Using the data that follows, state the number of lines holding the word "legend", and give no other output.
**** SUPPLIED MATERIAL
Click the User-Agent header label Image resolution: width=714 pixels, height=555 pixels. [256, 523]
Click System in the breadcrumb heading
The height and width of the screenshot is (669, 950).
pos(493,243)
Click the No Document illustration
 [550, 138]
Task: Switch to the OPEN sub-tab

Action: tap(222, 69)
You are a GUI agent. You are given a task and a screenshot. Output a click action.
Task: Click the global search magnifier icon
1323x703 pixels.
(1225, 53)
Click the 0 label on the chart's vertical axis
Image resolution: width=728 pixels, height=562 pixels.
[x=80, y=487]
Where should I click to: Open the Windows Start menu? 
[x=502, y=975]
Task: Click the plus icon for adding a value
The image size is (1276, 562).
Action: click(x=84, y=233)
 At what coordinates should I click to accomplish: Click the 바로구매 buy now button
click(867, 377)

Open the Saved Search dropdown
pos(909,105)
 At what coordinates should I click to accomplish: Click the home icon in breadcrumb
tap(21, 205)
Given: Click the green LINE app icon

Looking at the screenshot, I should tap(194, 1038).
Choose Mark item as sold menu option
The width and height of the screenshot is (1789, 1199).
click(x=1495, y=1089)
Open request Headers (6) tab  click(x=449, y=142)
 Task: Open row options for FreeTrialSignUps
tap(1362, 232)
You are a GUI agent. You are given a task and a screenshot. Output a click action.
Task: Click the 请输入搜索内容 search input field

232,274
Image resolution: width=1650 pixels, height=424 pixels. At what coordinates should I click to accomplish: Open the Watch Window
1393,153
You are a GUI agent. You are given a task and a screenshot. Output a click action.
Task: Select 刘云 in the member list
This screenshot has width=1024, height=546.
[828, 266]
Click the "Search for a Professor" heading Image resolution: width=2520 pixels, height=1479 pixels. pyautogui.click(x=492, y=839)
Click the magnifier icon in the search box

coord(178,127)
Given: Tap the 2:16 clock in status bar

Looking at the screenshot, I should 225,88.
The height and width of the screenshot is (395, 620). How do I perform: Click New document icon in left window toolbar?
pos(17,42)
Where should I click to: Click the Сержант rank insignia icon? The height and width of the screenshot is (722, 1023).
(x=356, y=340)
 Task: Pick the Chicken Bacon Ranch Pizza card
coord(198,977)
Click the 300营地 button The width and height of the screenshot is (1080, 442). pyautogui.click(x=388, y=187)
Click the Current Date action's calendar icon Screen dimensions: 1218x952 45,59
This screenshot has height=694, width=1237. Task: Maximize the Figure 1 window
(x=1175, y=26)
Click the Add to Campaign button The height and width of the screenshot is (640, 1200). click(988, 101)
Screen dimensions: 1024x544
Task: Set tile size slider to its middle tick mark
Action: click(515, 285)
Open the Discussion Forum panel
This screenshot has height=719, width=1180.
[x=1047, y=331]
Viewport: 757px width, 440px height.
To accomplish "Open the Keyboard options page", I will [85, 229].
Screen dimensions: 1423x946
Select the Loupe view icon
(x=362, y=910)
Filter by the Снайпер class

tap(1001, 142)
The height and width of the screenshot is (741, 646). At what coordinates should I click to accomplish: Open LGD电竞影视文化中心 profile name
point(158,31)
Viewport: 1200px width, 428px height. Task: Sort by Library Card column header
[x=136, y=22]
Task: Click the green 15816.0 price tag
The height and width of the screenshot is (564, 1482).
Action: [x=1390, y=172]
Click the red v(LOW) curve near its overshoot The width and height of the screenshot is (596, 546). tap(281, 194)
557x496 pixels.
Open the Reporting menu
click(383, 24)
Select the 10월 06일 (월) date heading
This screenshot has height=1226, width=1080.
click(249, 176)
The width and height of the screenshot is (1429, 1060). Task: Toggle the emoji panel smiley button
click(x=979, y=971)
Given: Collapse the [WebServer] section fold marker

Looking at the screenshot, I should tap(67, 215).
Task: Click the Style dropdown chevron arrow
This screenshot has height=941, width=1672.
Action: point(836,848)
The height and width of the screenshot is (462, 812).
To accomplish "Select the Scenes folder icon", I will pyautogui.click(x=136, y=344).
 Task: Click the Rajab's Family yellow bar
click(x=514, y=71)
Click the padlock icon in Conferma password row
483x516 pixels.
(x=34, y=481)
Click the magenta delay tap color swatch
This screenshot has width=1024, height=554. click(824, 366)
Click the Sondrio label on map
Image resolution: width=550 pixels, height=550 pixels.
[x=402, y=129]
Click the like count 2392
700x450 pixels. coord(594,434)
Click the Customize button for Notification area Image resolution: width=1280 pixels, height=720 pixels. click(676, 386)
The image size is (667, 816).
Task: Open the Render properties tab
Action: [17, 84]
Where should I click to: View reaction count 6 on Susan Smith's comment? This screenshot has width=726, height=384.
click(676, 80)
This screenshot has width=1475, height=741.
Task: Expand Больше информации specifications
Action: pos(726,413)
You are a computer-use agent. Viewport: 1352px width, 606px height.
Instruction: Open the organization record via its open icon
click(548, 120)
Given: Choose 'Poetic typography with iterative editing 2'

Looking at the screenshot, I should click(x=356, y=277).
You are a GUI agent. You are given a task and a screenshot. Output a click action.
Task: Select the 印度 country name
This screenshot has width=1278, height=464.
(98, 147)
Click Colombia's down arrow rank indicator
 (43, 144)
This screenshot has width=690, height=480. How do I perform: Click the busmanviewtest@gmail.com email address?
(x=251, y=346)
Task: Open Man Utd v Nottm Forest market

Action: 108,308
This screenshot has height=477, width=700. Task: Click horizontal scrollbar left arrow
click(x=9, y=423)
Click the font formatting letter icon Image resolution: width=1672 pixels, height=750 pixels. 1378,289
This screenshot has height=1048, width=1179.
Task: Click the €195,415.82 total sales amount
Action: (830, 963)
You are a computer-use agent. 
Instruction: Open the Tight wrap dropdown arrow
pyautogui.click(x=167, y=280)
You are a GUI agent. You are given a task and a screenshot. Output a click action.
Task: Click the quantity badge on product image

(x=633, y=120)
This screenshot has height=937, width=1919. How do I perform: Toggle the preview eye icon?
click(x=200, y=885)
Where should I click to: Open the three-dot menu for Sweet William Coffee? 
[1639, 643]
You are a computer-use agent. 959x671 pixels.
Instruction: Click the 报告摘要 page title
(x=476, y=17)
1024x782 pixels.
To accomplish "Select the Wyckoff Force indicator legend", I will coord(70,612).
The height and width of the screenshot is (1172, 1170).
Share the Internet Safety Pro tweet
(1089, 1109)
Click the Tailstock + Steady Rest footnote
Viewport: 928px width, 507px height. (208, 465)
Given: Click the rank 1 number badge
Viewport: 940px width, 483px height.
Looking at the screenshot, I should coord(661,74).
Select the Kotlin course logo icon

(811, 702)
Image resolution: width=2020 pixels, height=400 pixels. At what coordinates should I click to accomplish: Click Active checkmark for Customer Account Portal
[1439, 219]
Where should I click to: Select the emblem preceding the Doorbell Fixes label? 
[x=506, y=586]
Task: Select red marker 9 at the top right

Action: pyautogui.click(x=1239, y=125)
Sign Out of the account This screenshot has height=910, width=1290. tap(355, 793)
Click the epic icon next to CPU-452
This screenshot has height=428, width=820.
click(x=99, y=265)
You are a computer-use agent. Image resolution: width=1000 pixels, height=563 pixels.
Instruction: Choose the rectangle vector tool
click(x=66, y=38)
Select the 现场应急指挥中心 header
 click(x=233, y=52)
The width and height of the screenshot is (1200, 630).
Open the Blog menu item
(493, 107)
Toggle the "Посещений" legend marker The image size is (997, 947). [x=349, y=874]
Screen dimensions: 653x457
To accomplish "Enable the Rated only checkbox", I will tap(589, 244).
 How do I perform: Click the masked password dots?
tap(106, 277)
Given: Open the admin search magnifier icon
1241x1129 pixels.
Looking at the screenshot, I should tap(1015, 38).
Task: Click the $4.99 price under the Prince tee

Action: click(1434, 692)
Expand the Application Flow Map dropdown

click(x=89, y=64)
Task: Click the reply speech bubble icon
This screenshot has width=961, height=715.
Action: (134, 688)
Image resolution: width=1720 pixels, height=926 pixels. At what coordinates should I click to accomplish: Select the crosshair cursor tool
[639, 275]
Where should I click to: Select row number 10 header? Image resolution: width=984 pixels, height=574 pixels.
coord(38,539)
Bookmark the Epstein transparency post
********
### FINISHED TASK
2